### EXERCISE BRIEF
Strip out the pictures and transcribe the records that follow exactly.

[Dataset entries]
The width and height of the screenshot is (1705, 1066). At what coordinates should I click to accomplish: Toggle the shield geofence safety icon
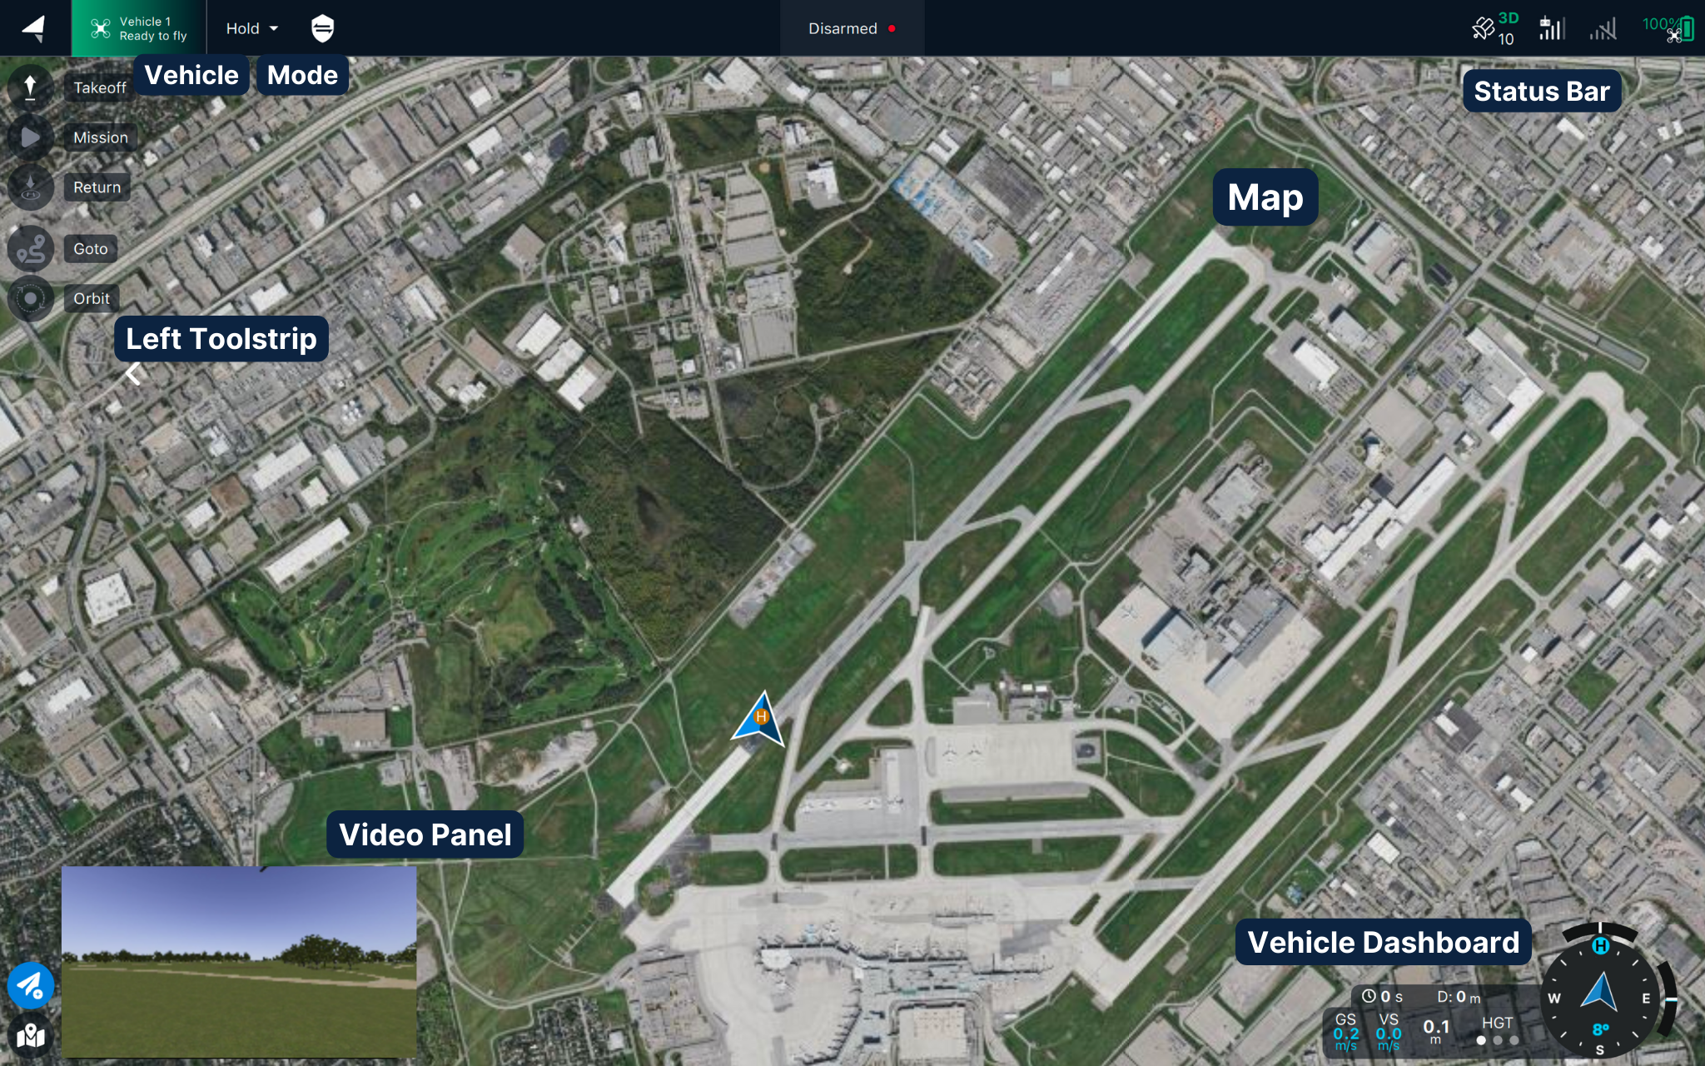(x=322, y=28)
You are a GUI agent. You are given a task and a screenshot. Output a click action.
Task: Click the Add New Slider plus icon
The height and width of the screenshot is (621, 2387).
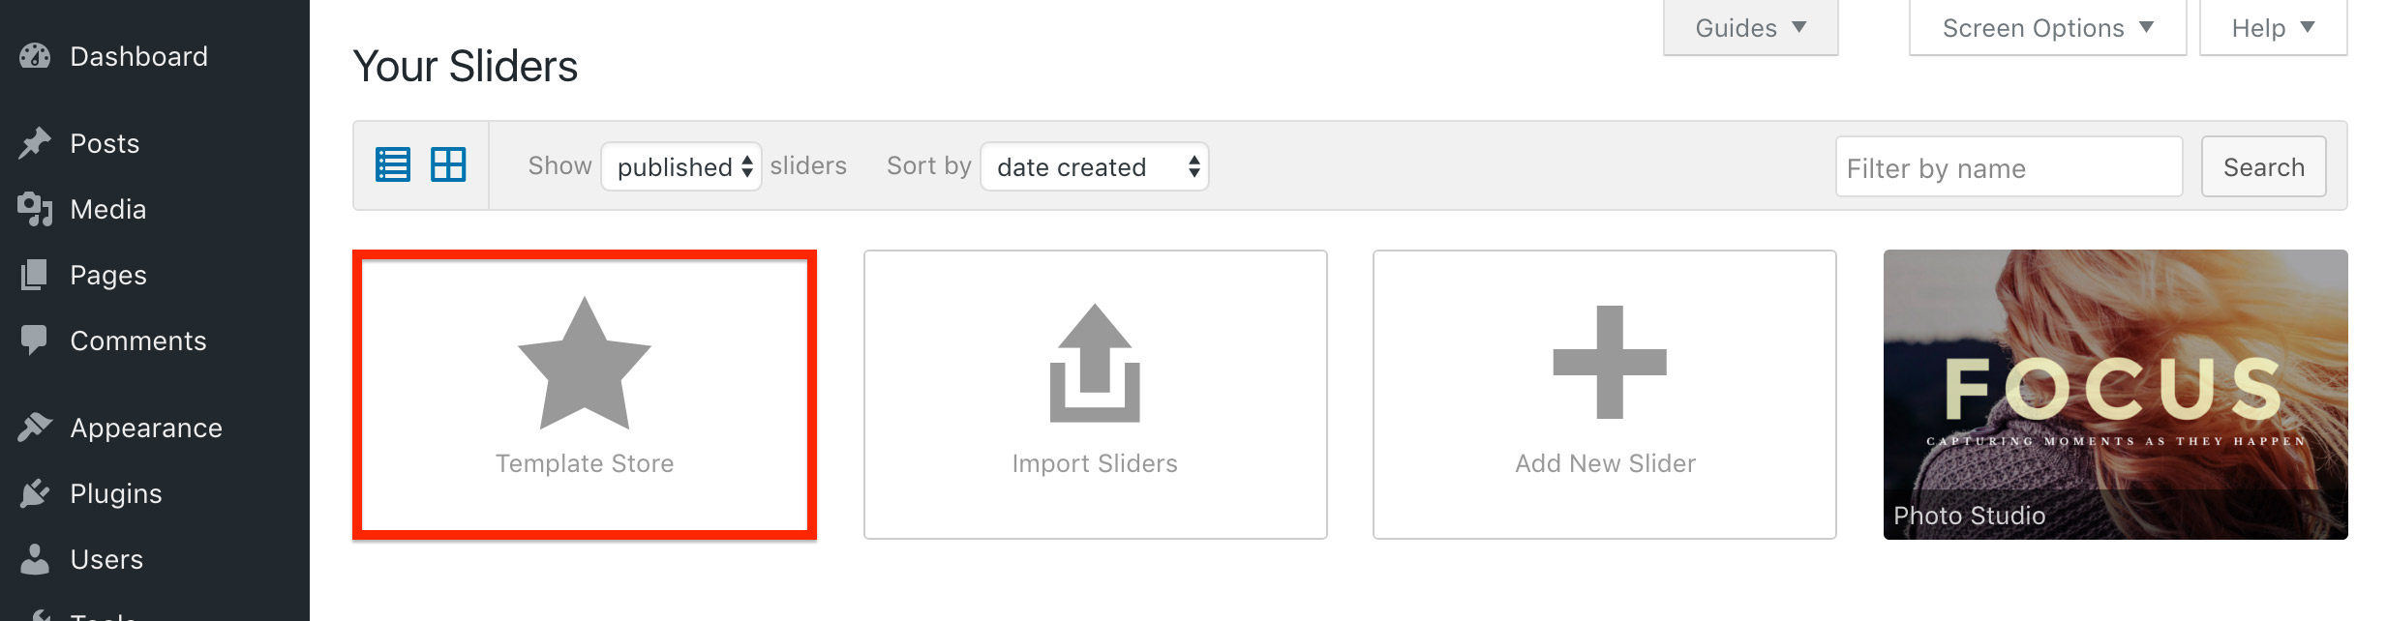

### OUTPUT FOR THIS TASK
The width and height of the screenshot is (1705, 1066). At what coordinates should I click to accomplish: Toggle the shield geofence safety icon
(x=322, y=28)
You are a GUI agent. You are given a task and a screenshot. Output a click action.
Task: Click the Add New Slider plus icon
The height and width of the screenshot is (621, 2387).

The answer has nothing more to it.